Borics Wahl ist schon deshalb ein Grund zur Freude, weil sie bedeutet, dass José Antonio Kast nicht Präsident wird. Der Besiegte ist ein strammer Rechtsausleger. Kast verherrlicht die Pinochet-Diktatur, er wollte Abtreibungen weitgehend verbieten, das Recht auf Waffenbesitz lockern und einen riesigen Graben an der Nordgrenze des Landes ausheben lassen, wegen der venezolanischen Migranten. Für den "chilenischen Bolsonaro", wie ihn einige Medien treffend nannten, stimmten am Sonntag immerhin 44 Prozent der Wähler.
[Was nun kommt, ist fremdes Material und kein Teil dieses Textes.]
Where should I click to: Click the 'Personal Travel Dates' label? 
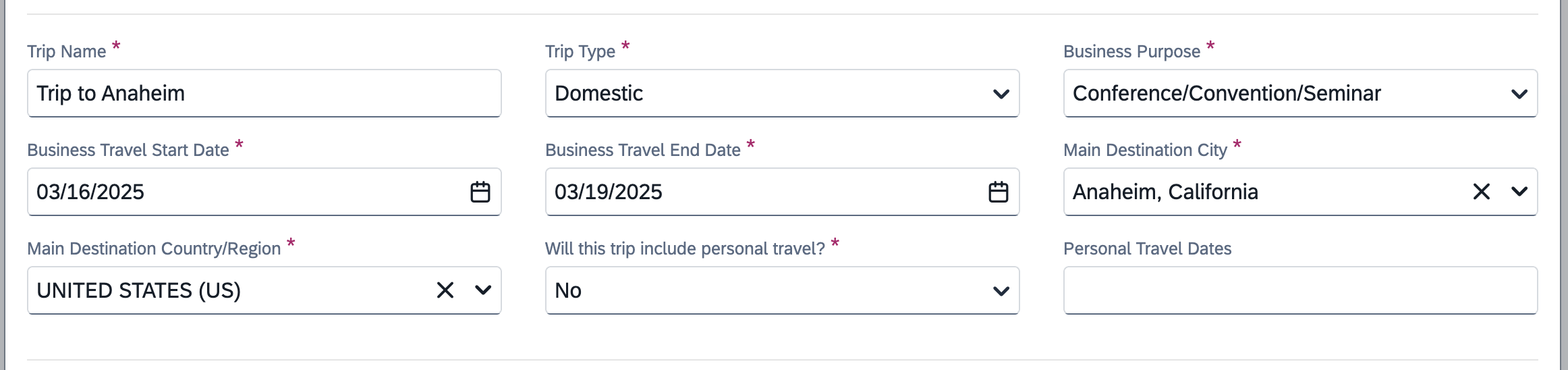1147,248
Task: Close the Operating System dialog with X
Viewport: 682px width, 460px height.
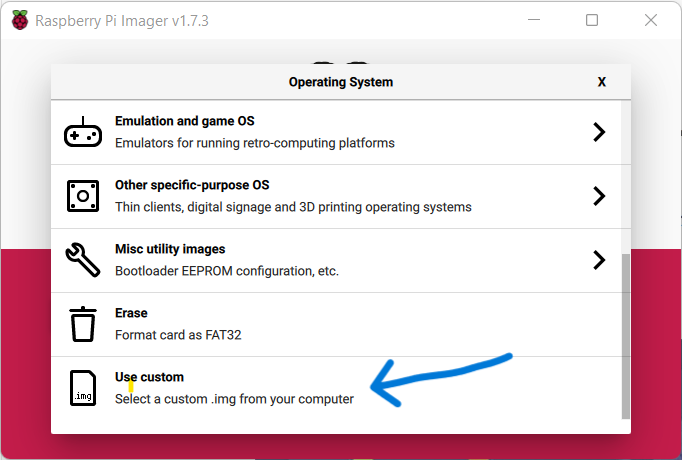Action: [x=601, y=82]
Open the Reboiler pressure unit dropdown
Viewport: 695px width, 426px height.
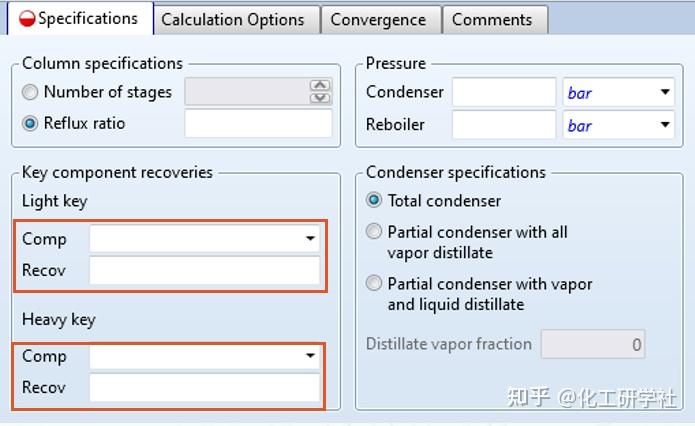pos(619,125)
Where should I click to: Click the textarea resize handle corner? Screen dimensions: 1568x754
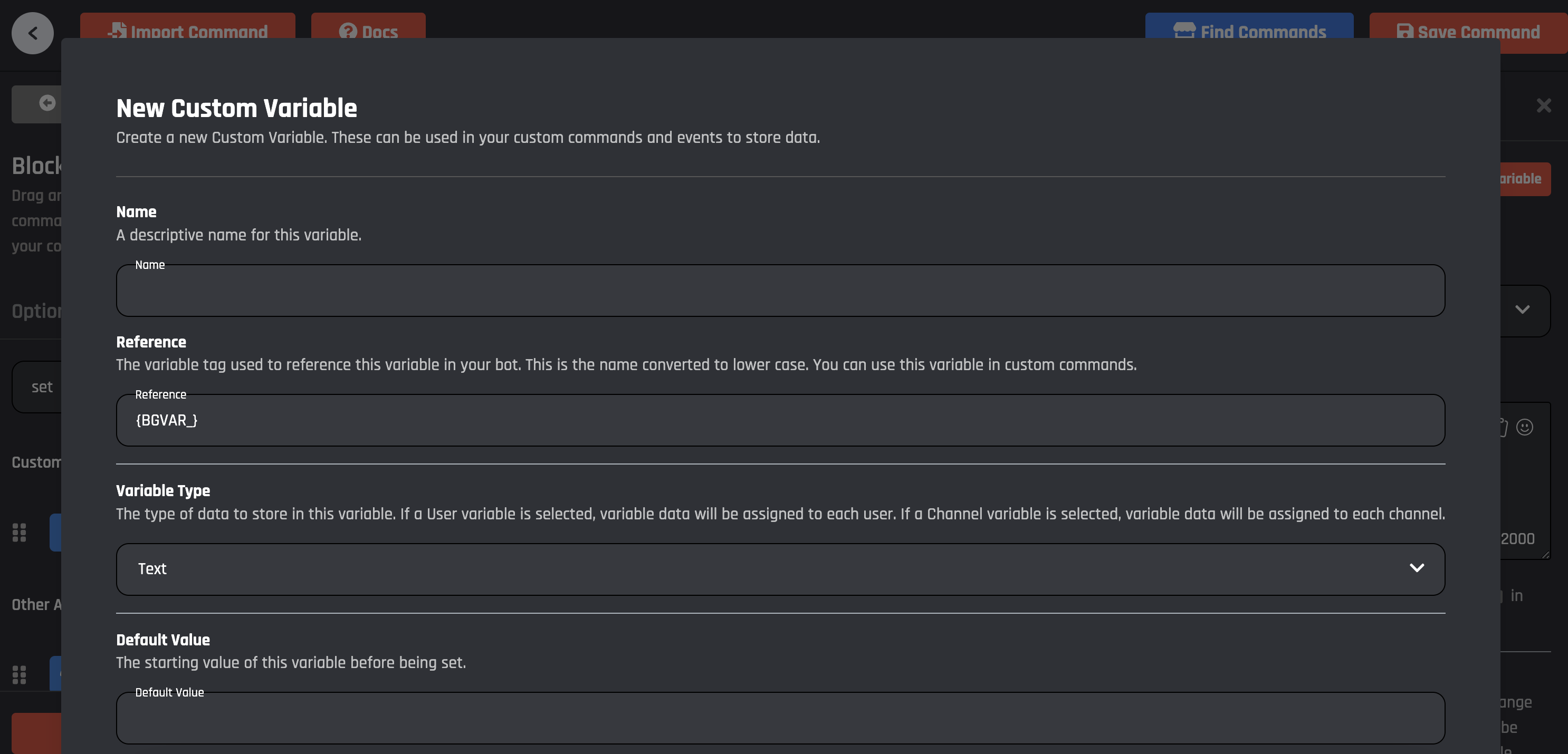click(x=1545, y=554)
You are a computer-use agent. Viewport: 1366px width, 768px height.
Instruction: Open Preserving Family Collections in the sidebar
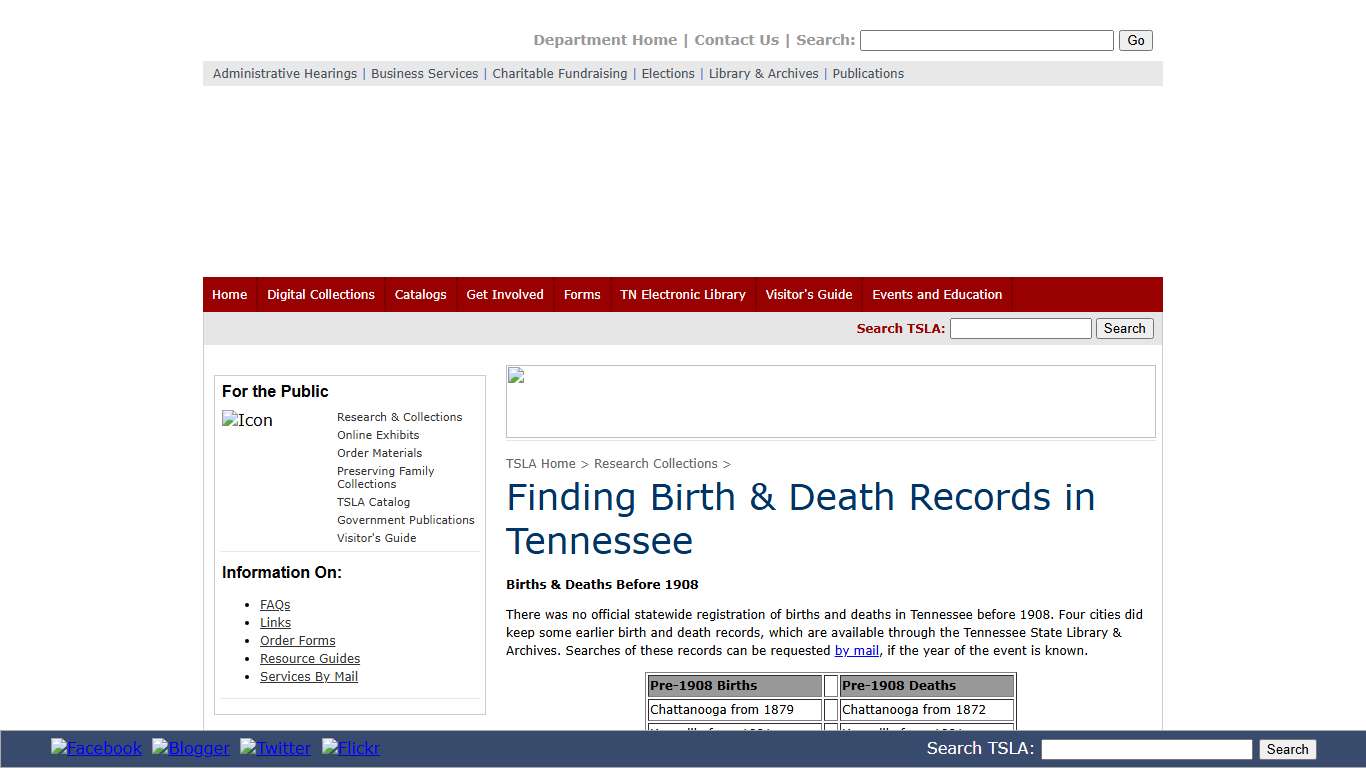tap(385, 477)
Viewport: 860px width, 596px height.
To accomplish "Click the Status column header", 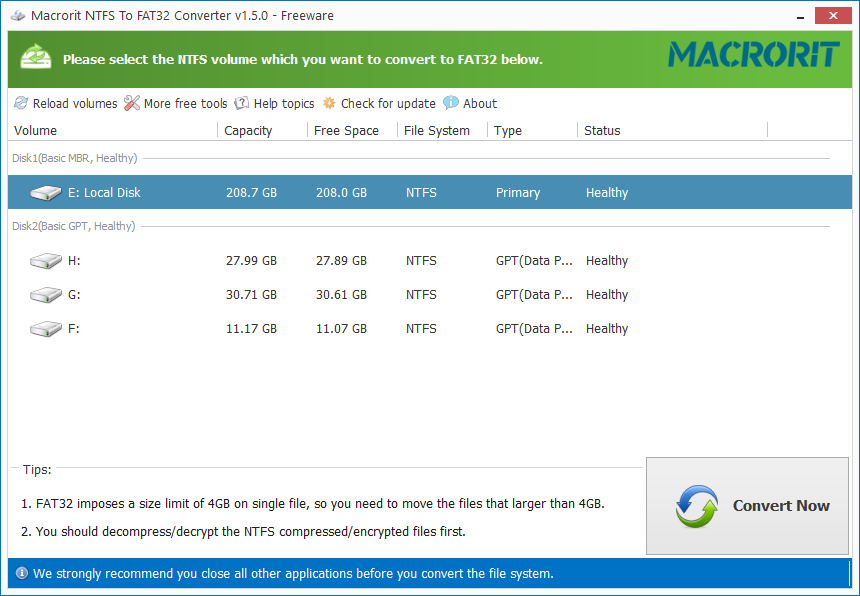I will coord(602,130).
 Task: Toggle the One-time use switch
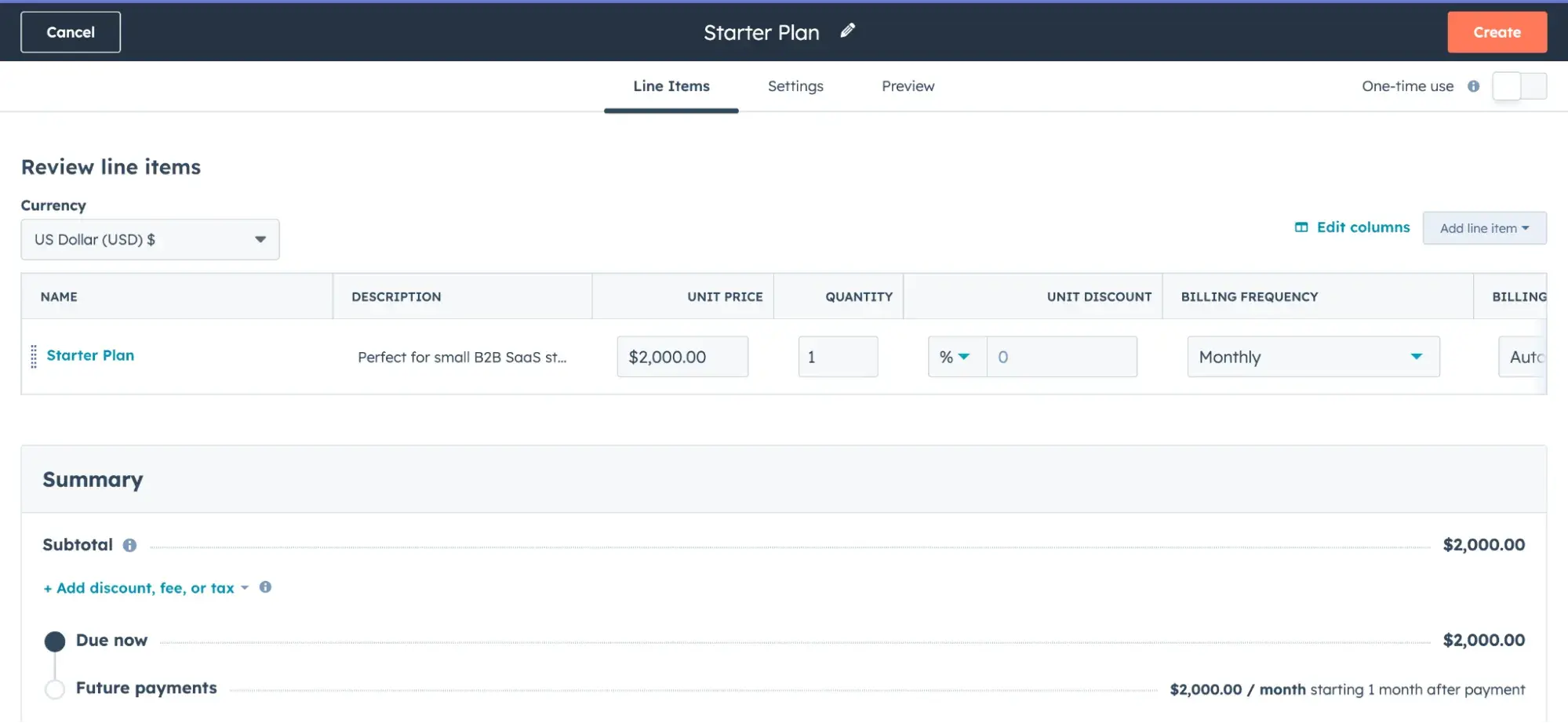[x=1519, y=86]
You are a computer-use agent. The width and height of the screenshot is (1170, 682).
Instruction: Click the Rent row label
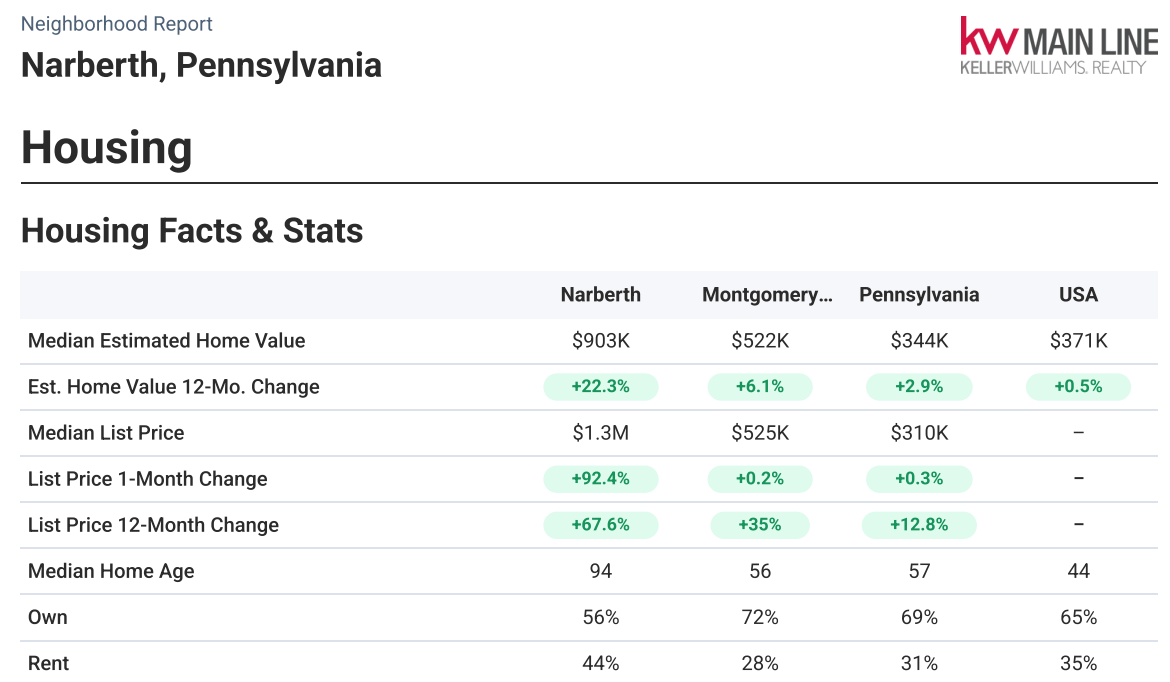point(49,663)
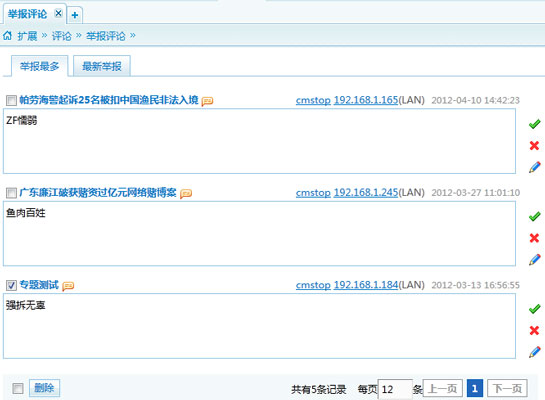Click the 下一页 pagination button
Viewport: 545px width, 400px height.
point(507,388)
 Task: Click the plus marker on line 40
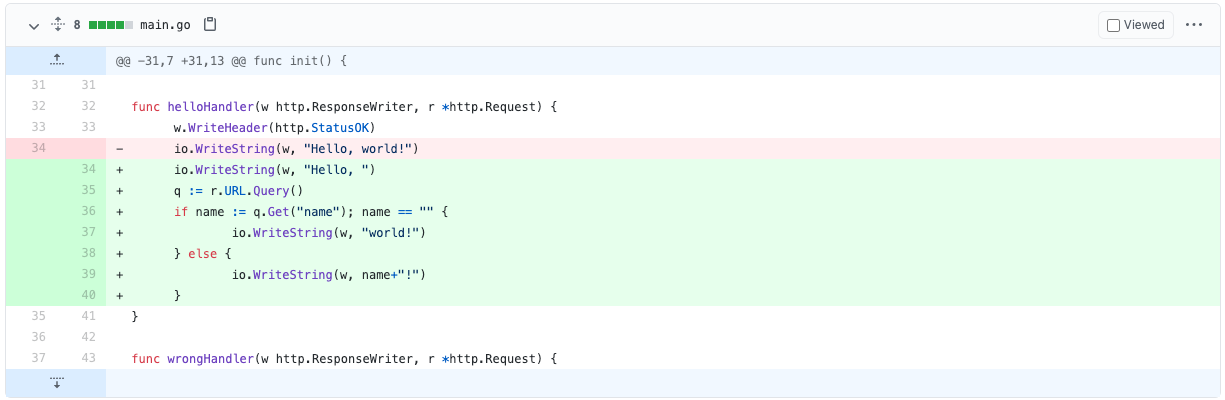[120, 296]
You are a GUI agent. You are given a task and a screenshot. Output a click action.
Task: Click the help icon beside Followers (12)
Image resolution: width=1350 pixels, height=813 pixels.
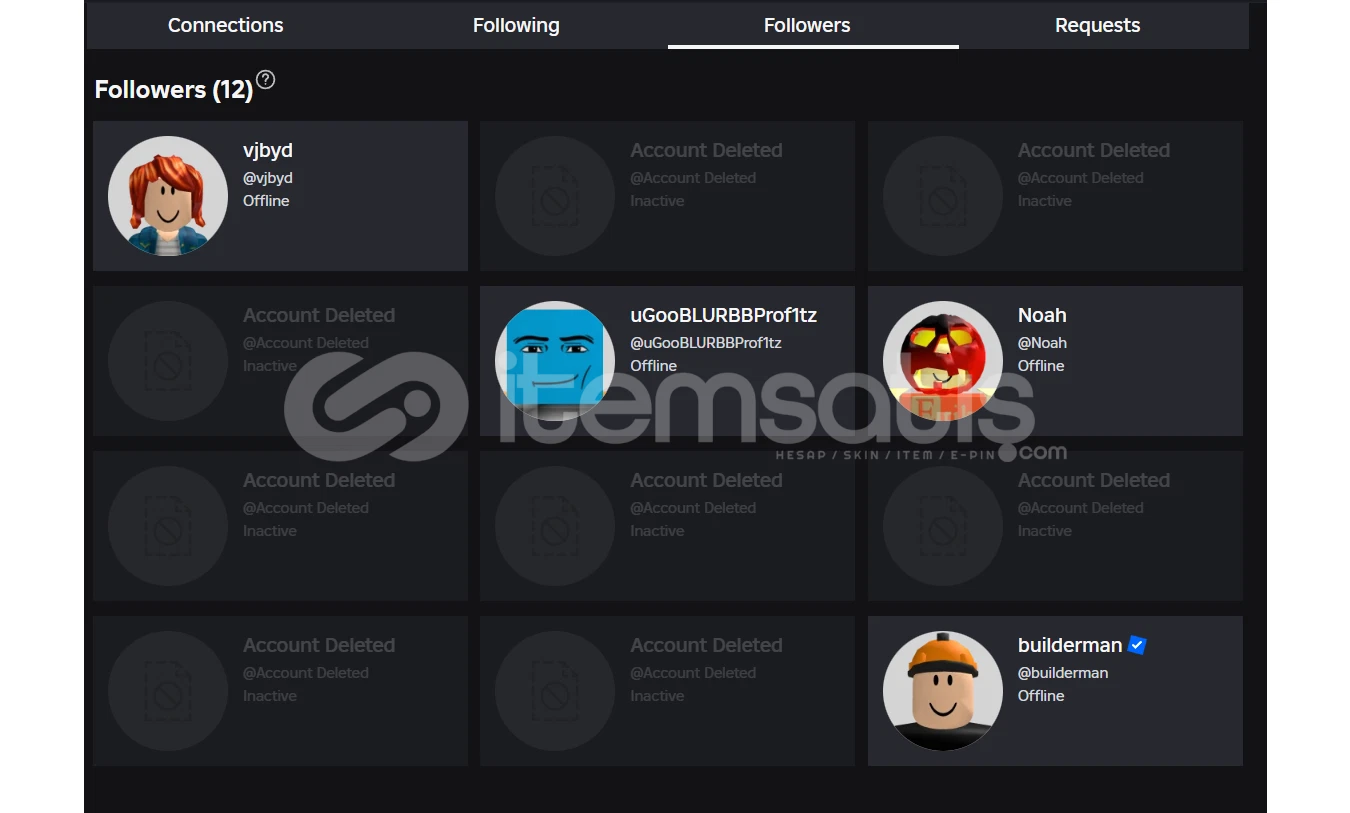(265, 80)
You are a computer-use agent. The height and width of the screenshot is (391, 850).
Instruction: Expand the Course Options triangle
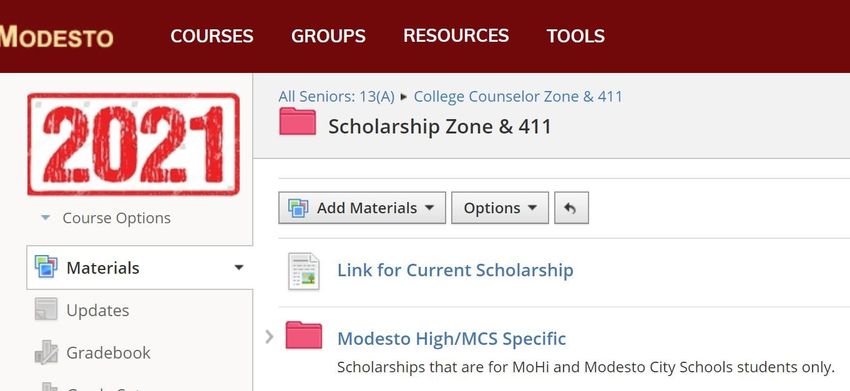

Diese 44 Prozent sind die größte Herausforderung für den neuen Präsidenten. Unter ihnen sind bei weitem nicht nur Fremdenfeinde und Superreiche, sondern auch viele Chilenen, die sich nach Sicherheit sehnen. Sie sorgen sich vor den zunehmenden Problemen mit Drogenbanden, wegen des ungelösten Konflikts mit den Mapuche-Ureinwohnern im Süden oder auch, weil ihnen der Verfassungsprozess von 2019 schlicht zu schnell geht. Dieser wird geprägt von jungen Linken, die ganz selbstverständlich mehrere Sprachen sprechen und gendern.
Boric muss nun zeigen, dass er auch seinen Kritikern etwas bieten kann. Er muss die Kriminalität senken und die angekündigten Sozialreformen umsetzen, ohne dabei die Wirtschaft abzuwürgen. Auf seinen 35 Jahre alten Schultern lasten schwere Aufgaben - und die Hoffnungen seiner Generation.